Blueberry Pie


I've been thinking about what kind of recipes I create and put on here. Usually they're just whatever I'm craving, or I'm trying to use up certain ingredients. Sometimes I want to use whatever is in season.

I think I need to develop more simple, classic dessert recipes. I also want to create vegan, gluten-free, dairy-free, nut-free recipes. I need to cater to more people and stop just coming up with whatever I want to make. I mean, I feel so sorry for all of those people allergic to nuts... here I am putting nuts in everything. That's not fair to them.




I think coming up with vegan and gluten-free recipes will be a challenge for me, but I know I can do it. I love the vegans! You're the best.

I'm vegan when I go to Mr. Yens for delicious Chinese food. I get Hunan tofu and it's SO good. Isn't that weird? I've never loved tofu so much in my life. It's weird and addicting they way they fix it there.



This blueberry pie is not vegan, nor gluten-free, but it doesn't contain nuts! And it's a simple, classic dessert recipe. This pie was absolutely perfect; I wouldn't change a thing. It's almost exactly the same as the cherry pie I made. It's not too late to make this! Bake this pie before blueberries go out of season!

Blueberry pie with vanilla ice cream may be my favorite dessert of all time. I'm totally serious about that. I go crazy for it. Crazy, I tell you. I would fight you for the last piece... and I'm pretty muscular, so watch out. I lift and carry heavy trays full of food every night.


Blueberry Pie

2 1/2 cups cake or all-purpose flour
3 tablespoons granulated sugar
1 teaspoon salt
1 teaspoon baking powder
11 tablespoons cold unsalted butter, cut into small piees
5-6 tablespoons ice water

2 pints fresh blueberries
3/4 cup granulated sugar
1/4 cup cornstarch

1 large egg
2 teaspoons milk or cream

To make the crust, in a large mixing bowl, stir together flour, 3 tablespoons sugar, salt and baking powder. Work the butter in, using a pastry blender or your fingers, until pea-sized lumps form. Sprinkle in the water, 1 tbsp. at a time, stirring gently with a fork after each addition and adding only enough of the water to form a rough mass.

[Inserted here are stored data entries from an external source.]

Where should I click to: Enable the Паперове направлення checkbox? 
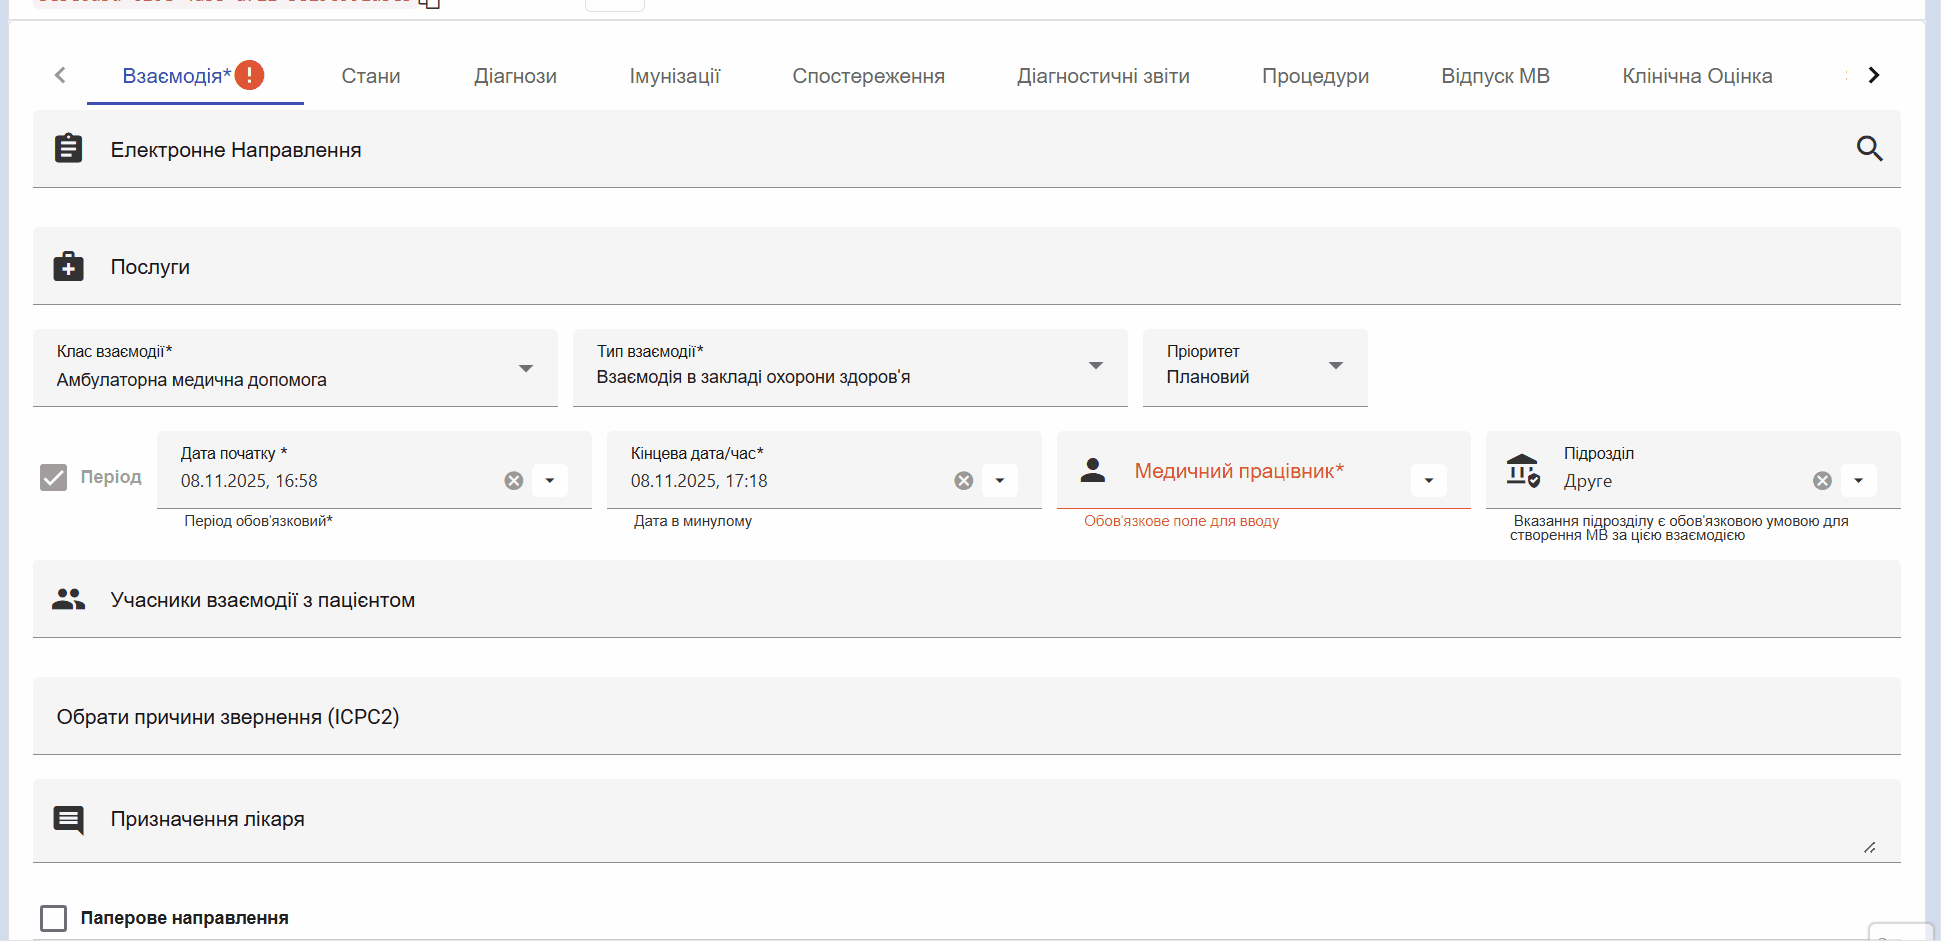tap(54, 918)

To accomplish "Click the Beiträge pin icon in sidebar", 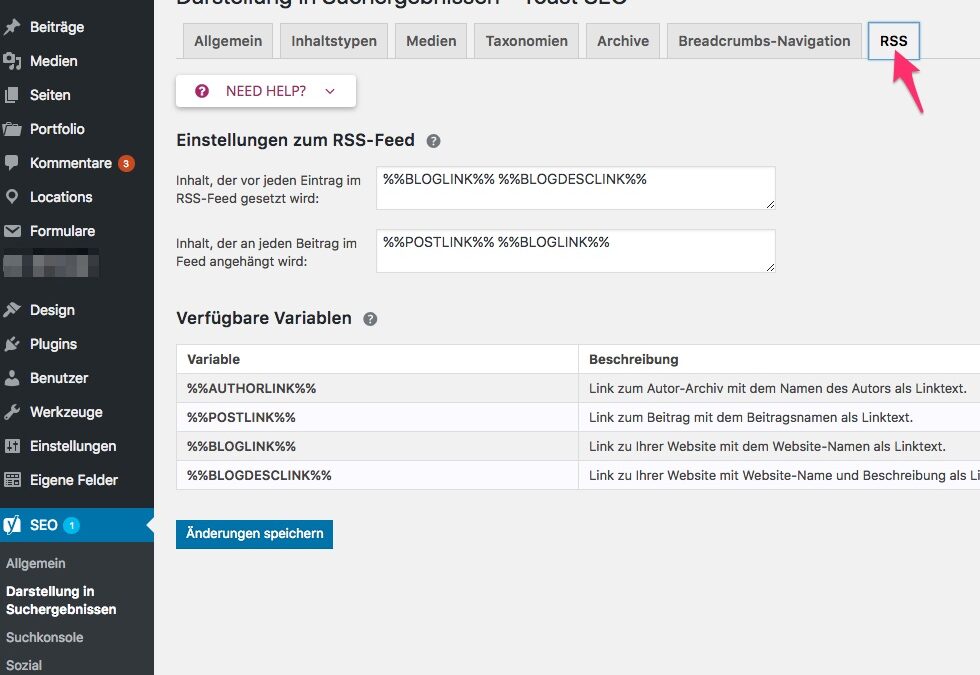I will tap(13, 27).
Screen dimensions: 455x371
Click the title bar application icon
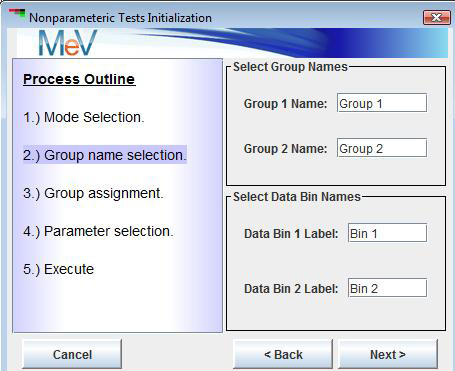pos(17,15)
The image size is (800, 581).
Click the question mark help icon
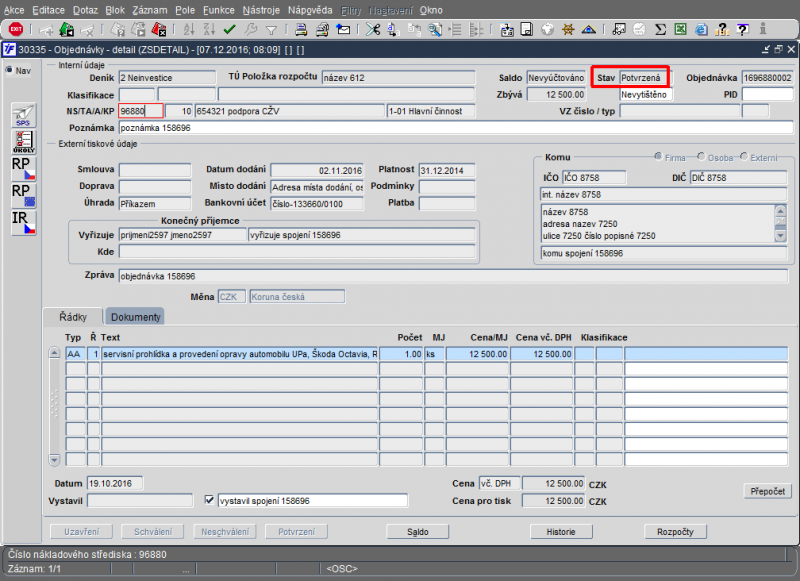(x=743, y=29)
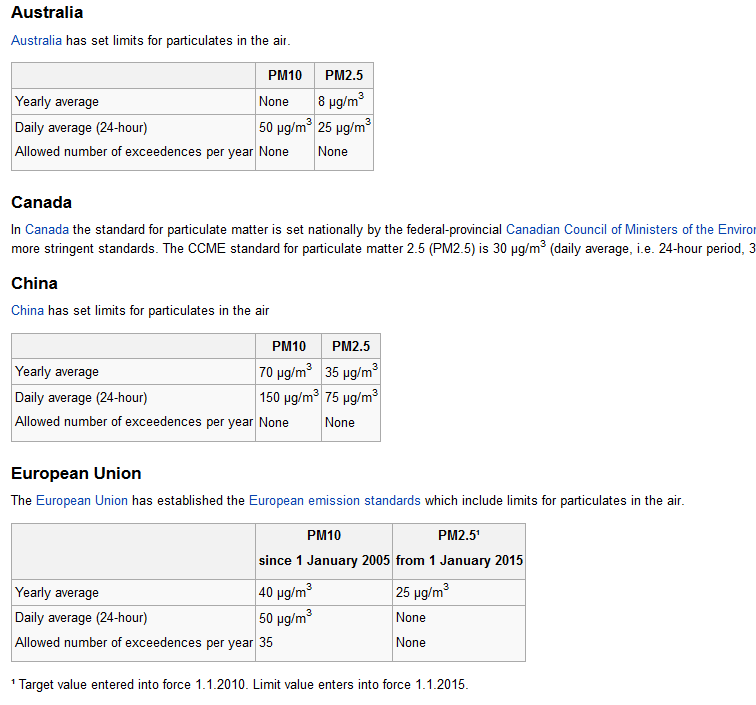
Task: Select the 8 µg/m³ cell in Australia table
Action: pos(341,101)
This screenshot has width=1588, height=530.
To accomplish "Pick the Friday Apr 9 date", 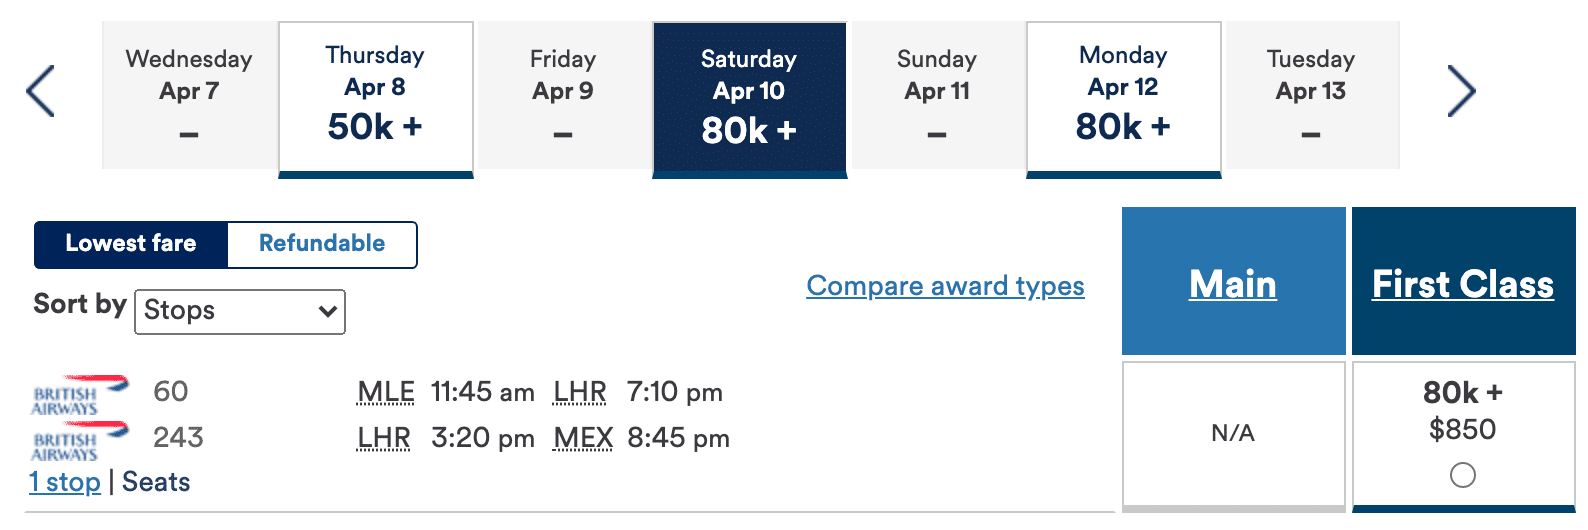I will (563, 95).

Using floured hands, pat the dough into two smooth, flattened discs. Wrap in plastic wrap and chill for 30 minutes in the refrigerator before rolling out.

Meanwhile, stir together blueberries 3/4 cup sugar and cornstarch until well combined.

Preheat oven to 375 degrees F.
Roll one dough disc out thinly on a floured surface, using a rolling pin, and fit into a 9-inch pie plate, place on a cookie sheet; fill pie shell with blueberry mixture. Roll out additional dough disc and top blueberry mixture; trim and flute edges. Slice some cuts in the center of pie. Whisk together egg and cream in a small bowl and brush evenly over pie dough.

Bake for 1 hour or until deep golden brown. Cool completely on a wire rack.

Makes 8 servings


43 comments:

  1. yum! yum! I'm kinda wondering if it is my old age, but I've been really into fruit pies lately... delicious! :)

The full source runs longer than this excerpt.